## BEGIN
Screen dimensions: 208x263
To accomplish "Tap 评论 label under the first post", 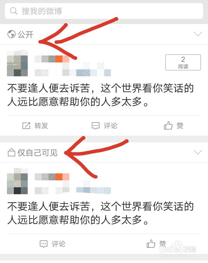I will pos(110,126).
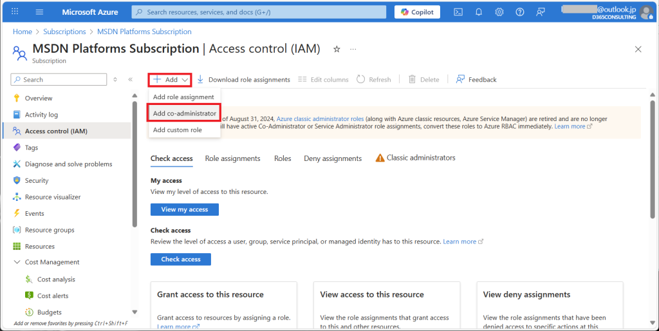Open portal settings gear icon
659x331 pixels.
(499, 12)
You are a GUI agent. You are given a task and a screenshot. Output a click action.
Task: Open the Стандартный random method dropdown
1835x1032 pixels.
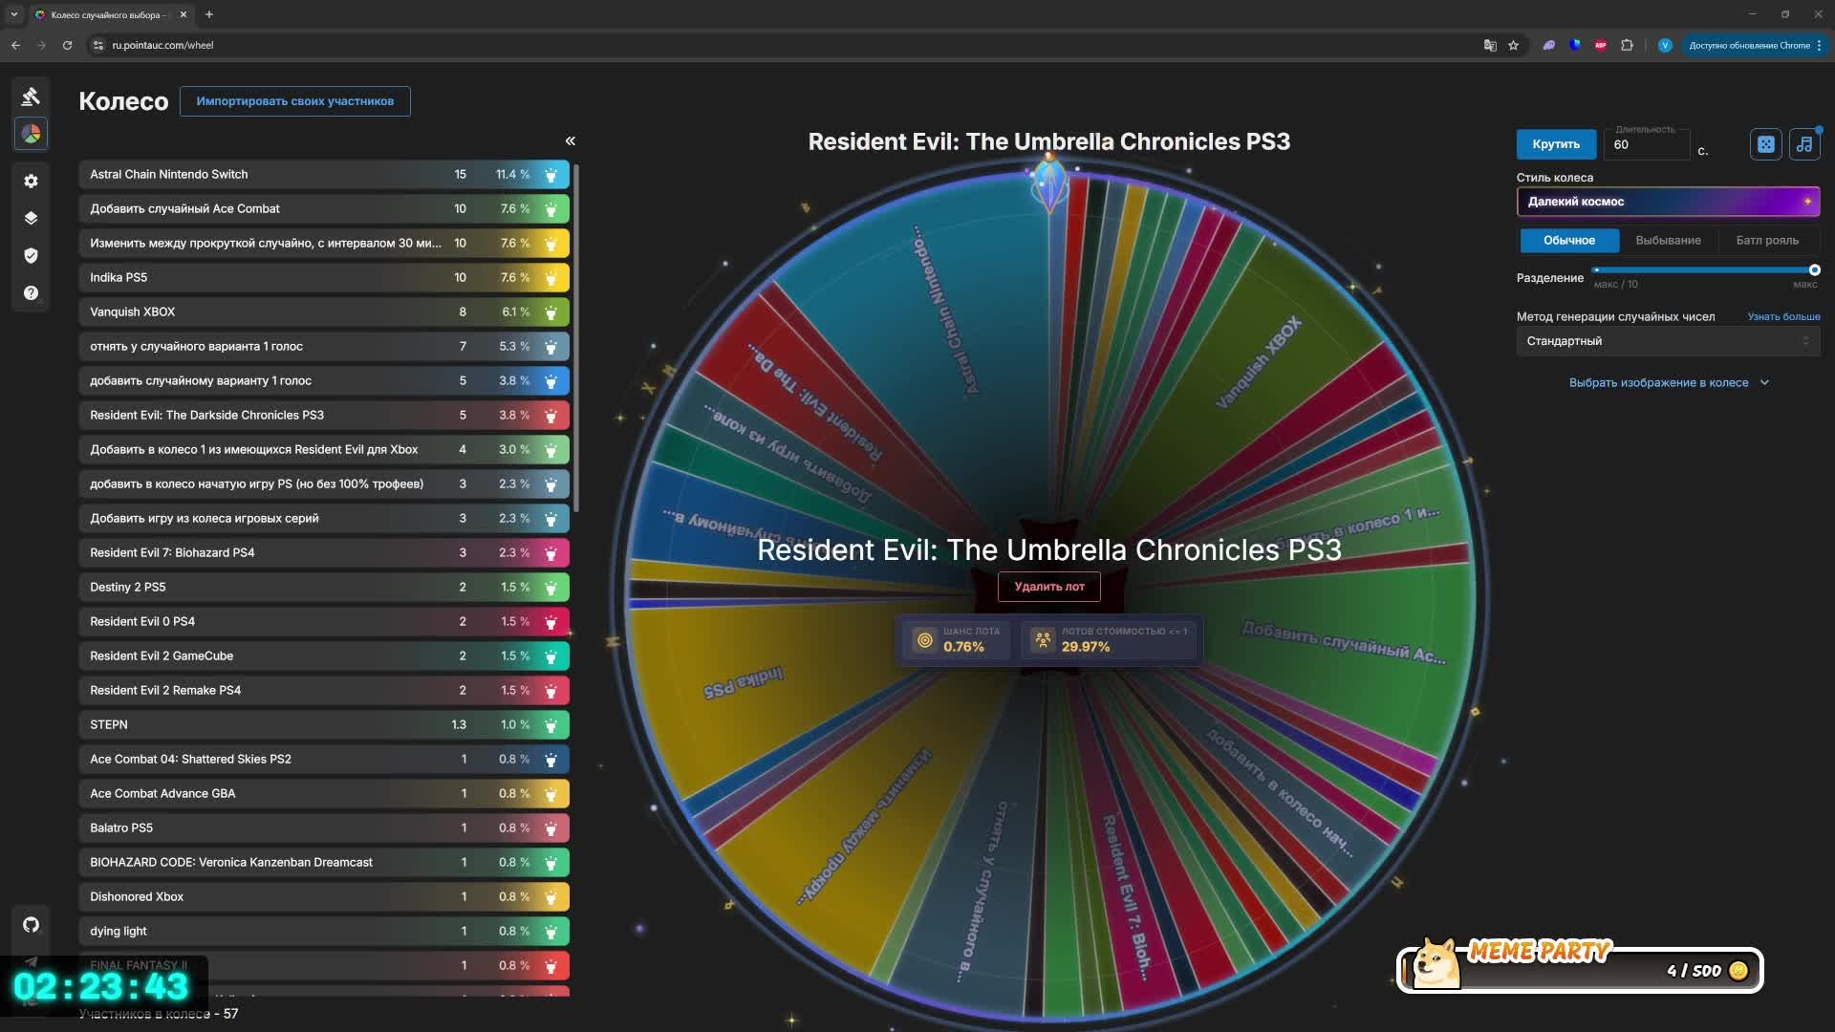pos(1668,341)
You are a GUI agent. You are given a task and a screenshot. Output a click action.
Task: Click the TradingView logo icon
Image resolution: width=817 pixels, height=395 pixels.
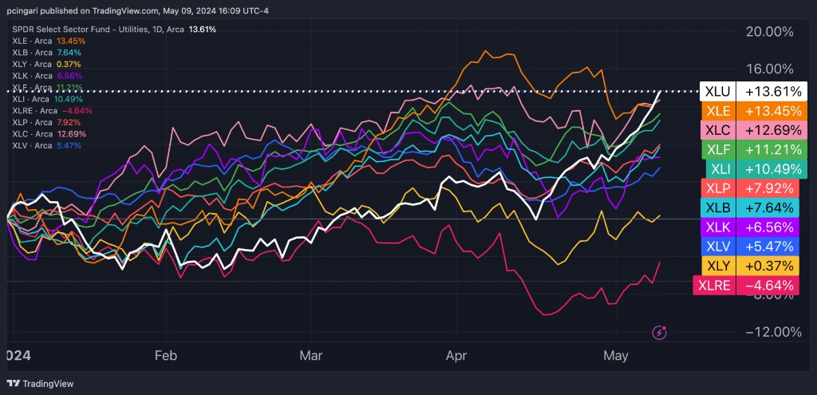click(12, 383)
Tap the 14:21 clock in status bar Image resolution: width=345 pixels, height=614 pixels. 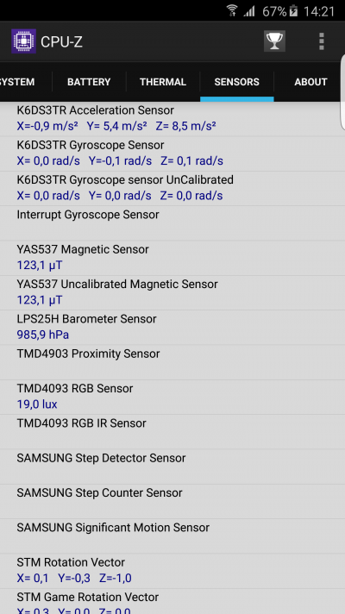coord(319,11)
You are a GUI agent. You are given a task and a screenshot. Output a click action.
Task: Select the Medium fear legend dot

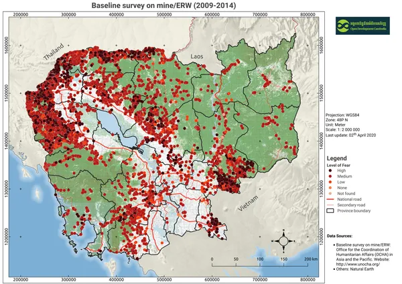click(331, 176)
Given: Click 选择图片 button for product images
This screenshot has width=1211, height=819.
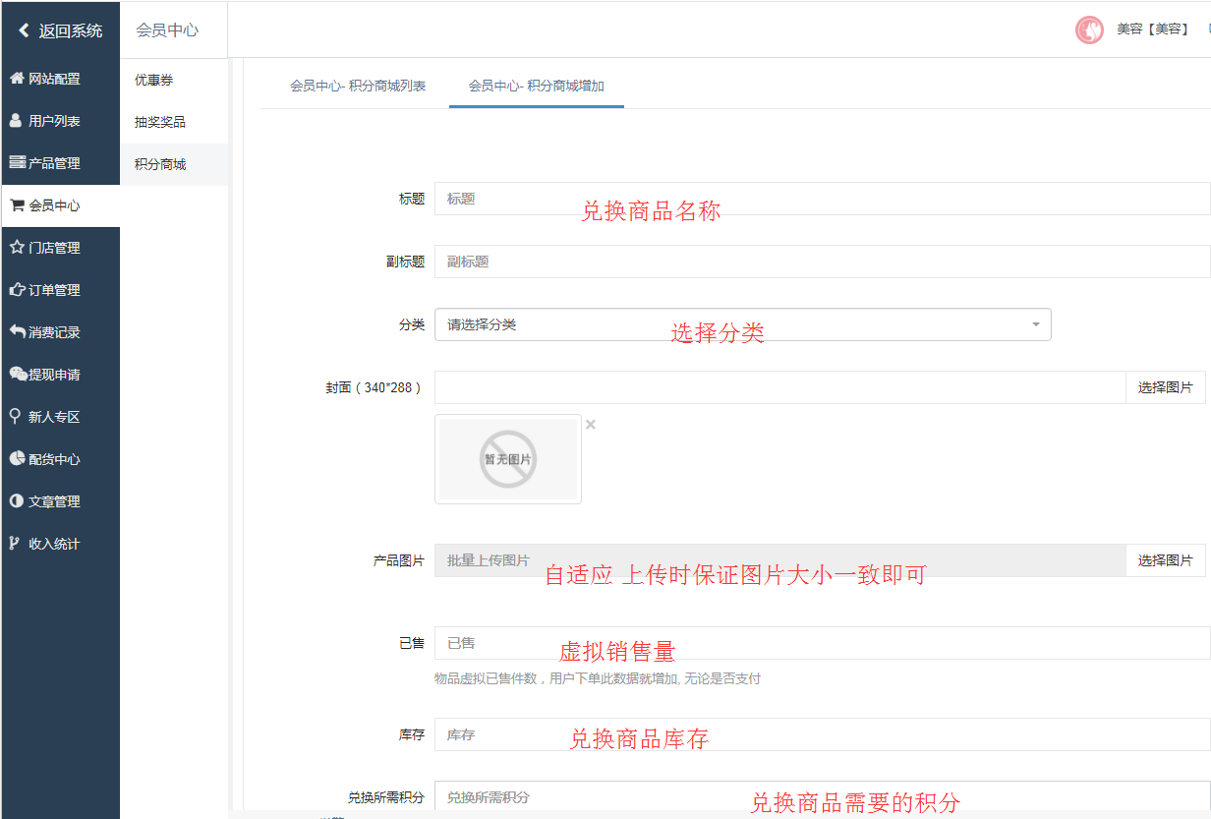Looking at the screenshot, I should [1165, 560].
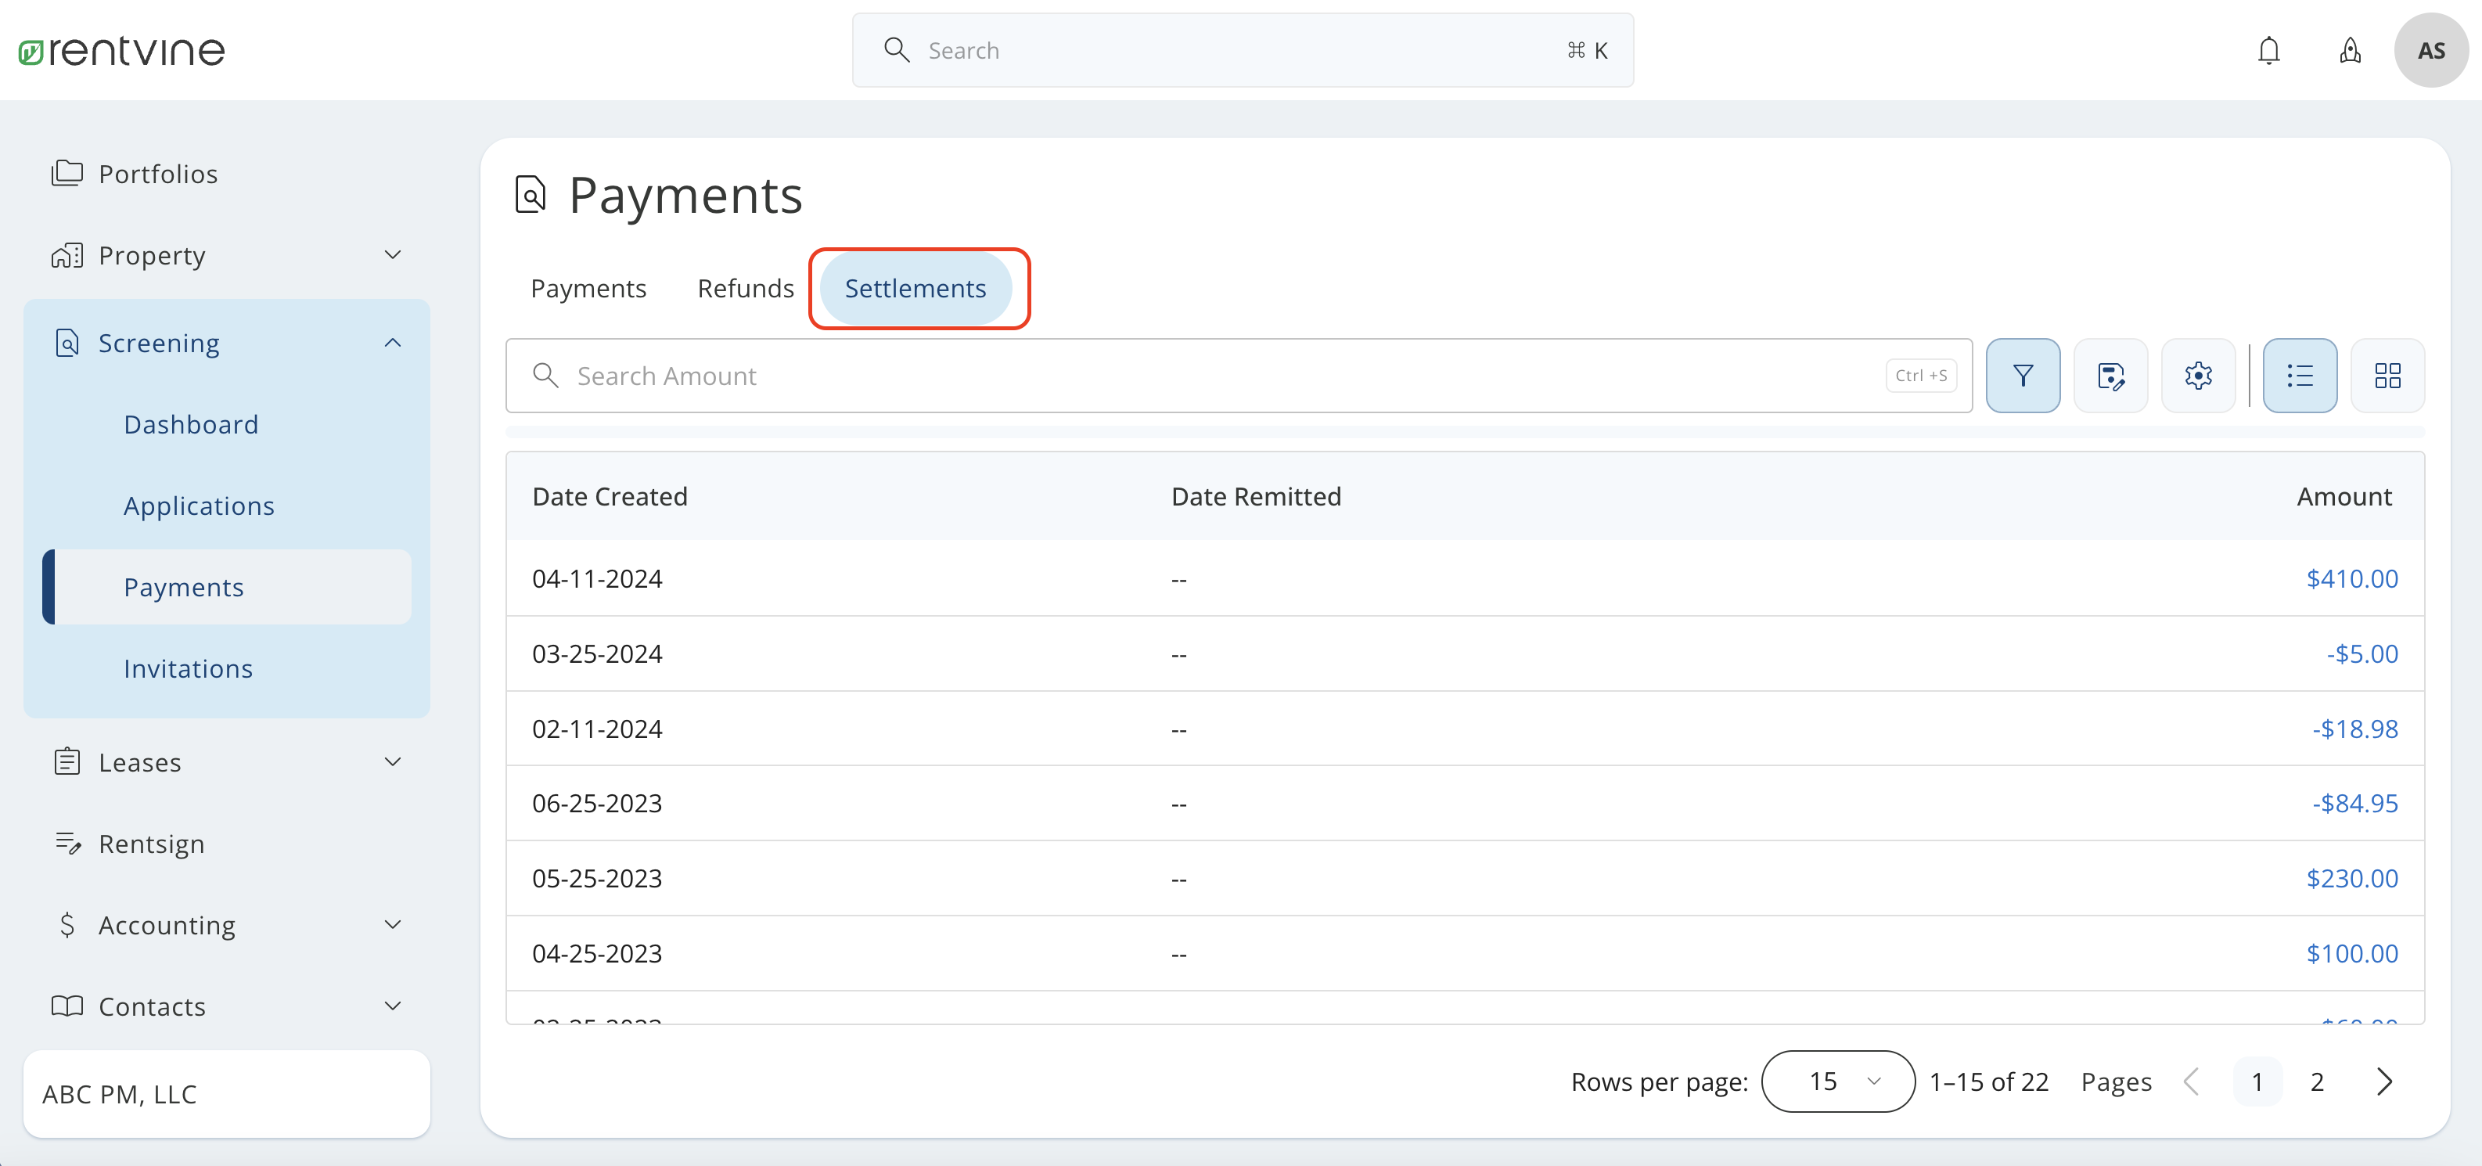Click the saved views edit icon
This screenshot has height=1166, width=2482.
click(x=2111, y=375)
## END
- **Your goal**:
Copy the material word for word, starting at the line that contains "Given: Click 选择图片 button for product images" and continuing through the end of the material, and leave out the pictures.

- **Result below**:
Given: Click 选择图片 button for product images
This screenshot has width=1211, height=819.
Looking at the screenshot, I should [1165, 560].
Click the saved views edit icon
This screenshot has height=1166, width=2482.
click(x=2111, y=375)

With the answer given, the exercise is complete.